There was another thread that recently resurfaced about "Spirit: the forgotten third part of the triangle." And it would be easier to just read what I wrote there about being controlled by the spirit, rather than the body.

A lot of my spiritual life feels a lot like martial arts -- sometimes it's frustrating and I wonder if I'm wasting my time, other times the lightbulb comes on and I realize that I was just thinking about it wrong.

I get suspicious about people who constantly over-spiritualize everything -- it's like people who brag too much about their uber-martial arts skills. They're exaggerating because they're insecure.

Someone once described it as "Supernaturally Natural."



> As I said, I find it hard to believe that there is an omnipotent and omniscient entity in the universe that cares any more about me than I do about an insect.


 
Not to be a nitpick, but if there is an omniscient being out there, then he knows *everything* by definition. That means he knows you personally. If he knows you personally, then of course he can care about you. If he was less than omniscient, or too pressed for time to care about what he knows, then he wouldn't be big enough to be God, would he?

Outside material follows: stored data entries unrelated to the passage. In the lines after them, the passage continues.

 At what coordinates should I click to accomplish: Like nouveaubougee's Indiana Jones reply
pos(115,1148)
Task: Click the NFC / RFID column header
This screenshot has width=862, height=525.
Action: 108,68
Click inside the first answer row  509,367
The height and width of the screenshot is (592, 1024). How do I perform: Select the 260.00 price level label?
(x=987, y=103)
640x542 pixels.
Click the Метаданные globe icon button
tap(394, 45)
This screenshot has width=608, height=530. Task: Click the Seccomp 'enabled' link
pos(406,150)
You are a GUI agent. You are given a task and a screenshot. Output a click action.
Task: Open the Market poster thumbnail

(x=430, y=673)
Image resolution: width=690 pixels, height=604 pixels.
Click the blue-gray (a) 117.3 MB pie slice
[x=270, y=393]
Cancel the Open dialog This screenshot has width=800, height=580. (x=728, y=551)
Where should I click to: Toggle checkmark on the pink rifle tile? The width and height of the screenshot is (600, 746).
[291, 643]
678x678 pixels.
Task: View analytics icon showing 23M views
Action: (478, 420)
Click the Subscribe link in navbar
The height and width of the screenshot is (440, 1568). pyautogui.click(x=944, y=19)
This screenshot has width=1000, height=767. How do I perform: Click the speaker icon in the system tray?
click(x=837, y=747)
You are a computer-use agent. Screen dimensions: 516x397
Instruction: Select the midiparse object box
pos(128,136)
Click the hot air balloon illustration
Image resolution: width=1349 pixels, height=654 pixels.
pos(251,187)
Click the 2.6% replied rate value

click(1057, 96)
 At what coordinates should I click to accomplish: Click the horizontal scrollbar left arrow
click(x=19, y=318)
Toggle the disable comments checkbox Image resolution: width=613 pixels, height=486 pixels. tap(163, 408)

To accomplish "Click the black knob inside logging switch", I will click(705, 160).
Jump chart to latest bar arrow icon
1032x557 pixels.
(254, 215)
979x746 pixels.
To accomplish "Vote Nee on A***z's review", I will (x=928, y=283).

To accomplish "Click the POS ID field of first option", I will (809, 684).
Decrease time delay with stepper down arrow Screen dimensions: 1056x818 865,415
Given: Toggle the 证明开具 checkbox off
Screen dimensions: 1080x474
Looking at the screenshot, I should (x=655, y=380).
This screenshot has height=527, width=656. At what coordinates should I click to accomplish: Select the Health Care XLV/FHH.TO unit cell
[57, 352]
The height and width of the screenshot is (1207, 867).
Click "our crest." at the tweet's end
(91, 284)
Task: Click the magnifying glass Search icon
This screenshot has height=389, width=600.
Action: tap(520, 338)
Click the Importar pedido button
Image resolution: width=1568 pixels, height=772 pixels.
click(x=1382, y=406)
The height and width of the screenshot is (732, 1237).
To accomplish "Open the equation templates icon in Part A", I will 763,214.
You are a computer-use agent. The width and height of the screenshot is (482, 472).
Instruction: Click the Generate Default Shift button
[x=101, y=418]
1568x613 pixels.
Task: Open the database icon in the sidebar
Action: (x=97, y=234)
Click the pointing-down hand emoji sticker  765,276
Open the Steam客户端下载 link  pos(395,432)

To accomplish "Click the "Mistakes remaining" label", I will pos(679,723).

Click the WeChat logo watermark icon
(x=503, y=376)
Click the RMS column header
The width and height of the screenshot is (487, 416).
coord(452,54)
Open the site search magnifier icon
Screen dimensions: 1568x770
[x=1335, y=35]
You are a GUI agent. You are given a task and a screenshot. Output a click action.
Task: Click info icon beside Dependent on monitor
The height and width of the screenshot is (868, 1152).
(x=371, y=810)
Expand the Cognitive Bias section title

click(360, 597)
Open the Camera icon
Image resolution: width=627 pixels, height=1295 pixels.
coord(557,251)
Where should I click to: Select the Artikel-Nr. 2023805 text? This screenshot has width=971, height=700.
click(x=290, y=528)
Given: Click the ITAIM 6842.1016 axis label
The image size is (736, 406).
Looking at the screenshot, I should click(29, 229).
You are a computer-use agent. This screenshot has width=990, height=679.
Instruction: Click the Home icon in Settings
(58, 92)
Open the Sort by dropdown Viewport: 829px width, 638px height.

I once heard an athiest claim that he didn't believe in God because he couldn't imagine that God hears everybody's prayers. Well, if God couldn't hear everybody's prayers, then he wouldn't really be omniscient. I wouldn't believe in a god that small either.


----------



## thardey

Empty Hands said:


> This is one of the things that bothers me the most about current Christian teachings. I don't know you at all, but I'm pretty confident in predicting the following: 1) you aren't perfect, just like everyone else and 2) you still try to do your best most of the time, and do a reasonable job of being a decent human being. You aren't a pathetic and miserable wretch. Most of us aren't. You're just trying to get along like the rest of us. The Christian teaching that we are all pathetic scum is just degrading and counterproductive.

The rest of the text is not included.